■ **Texte fourni**
Jacques-André, Jean-Claude et Mireille profitent désormais de leur retraite.

"Au travail, on n'a pas une minute... à la retraite, on n'a plus une seconde", décrit Jacques-André, qui partage son temps entre ses petits-enfants et sa passion pour la photographie. Avec son épouse, il évoque l'aménagement de l'espace dans l'appartement et du temps, avec le début de cette nouvelle vie.

Au travail, on n'a pas une minute... à la retraite, on n'a plus une seconde !

Jacques-André, nouveau retraité

Jean-Claude, lui, s'est mis au vert dans un alpage: il effectue des travaux agricoles, souvent physiques, et il peint. Il reste également actif dans sa commune de Villars-sur-Glâne. "L'activité, c'est le moteur qu'il faut faire tourner. (...) Lorsque l'on devient une charge pour la société, cela ne vaut plus la peine de vivre", estime-t-il.

La mort ne me fait pas du tout peur.

Mireille, nouvelle retraitée

Huit jours après son départ à la retraite, Mireille a dû faire face à un drame personnel qui a chamboulé ses projets. Elle reste pourtant très positive. "La mort ne me fait pas du tout peur. Je crois que j'ai une mission... celle d'aider ma fille à faire grandir ses enfants!", déclare-t-elle.

■ **Données fournies**
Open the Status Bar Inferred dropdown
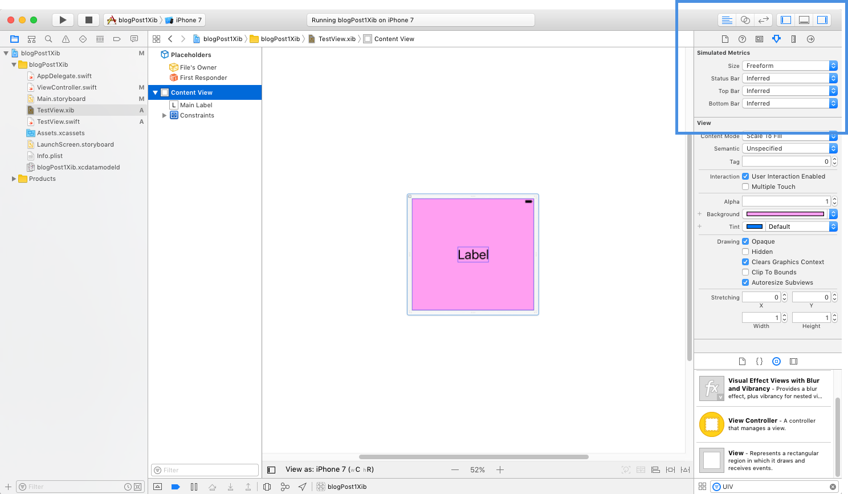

■ **Consignes à suivre**
a - Pouvez-vous recopier, dans le texte sur les nouveaux retraités, tout ce qui va de « Jacques-André, Jean-Claude et » jusqu'à « cette nouvelle vie. » ?
b - Pouvez-vous prolonger le texte sur les nouveaux retraités en reprenant juste après sa dernière phrase ?

■ **Réponses aux consignes**
a -
Jacques-André, Jean-Claude et Mireille profitent désormais de leur retraite.

"Au travail, on n'a pas une minute... à la retraite, on n'a plus une seconde", décrit Jacques-André, qui partage son temps entre ses petits-enfants et sa passion pour la photographie. Avec son épouse, il évoque l'aménagement de l'espace dans l'appartement et du temps, avec le début de cette nouvelle vie.

b -
"Ce que j’ai appris de ce tournage, c’est d’abord qu’il n’est pas si facile que ça de parler de la retraite", raconte Gilles Clémençon. "Ce passage, c’est un vrai saut dans l’inconnu, qui soulève des questions existentielles, autour du sens de la vie et de la mort", raconte Gilles Clémençon.

Ce passage, c’est un vrai saut dans l’inconnu, qui soulève des questions existentielles, autour du sens de la vie et de la mort.

Gilles Clémençon, journaliste

"C'est une des grandes étapes de la vie. On naît, on se marie, on a des enfants, on part à la retraite... et ensuite on meurt. Je schématise, mais statistiquement, on est quand même un peu au bout!", estimait d'ailleurs Jacques-André dans le deuxième épisode.

"Cela n’a pas été simple de de trouver trois Romands d’accords de s’ouvrir à ces questions-là. J’en profite pour remercier Mireille, Jean-Claude et Jacques-André qui en ont eu le courage, et l’ont fait avec pudeur et franchise", conclut-il.

L'âge de la retraite, un tabou?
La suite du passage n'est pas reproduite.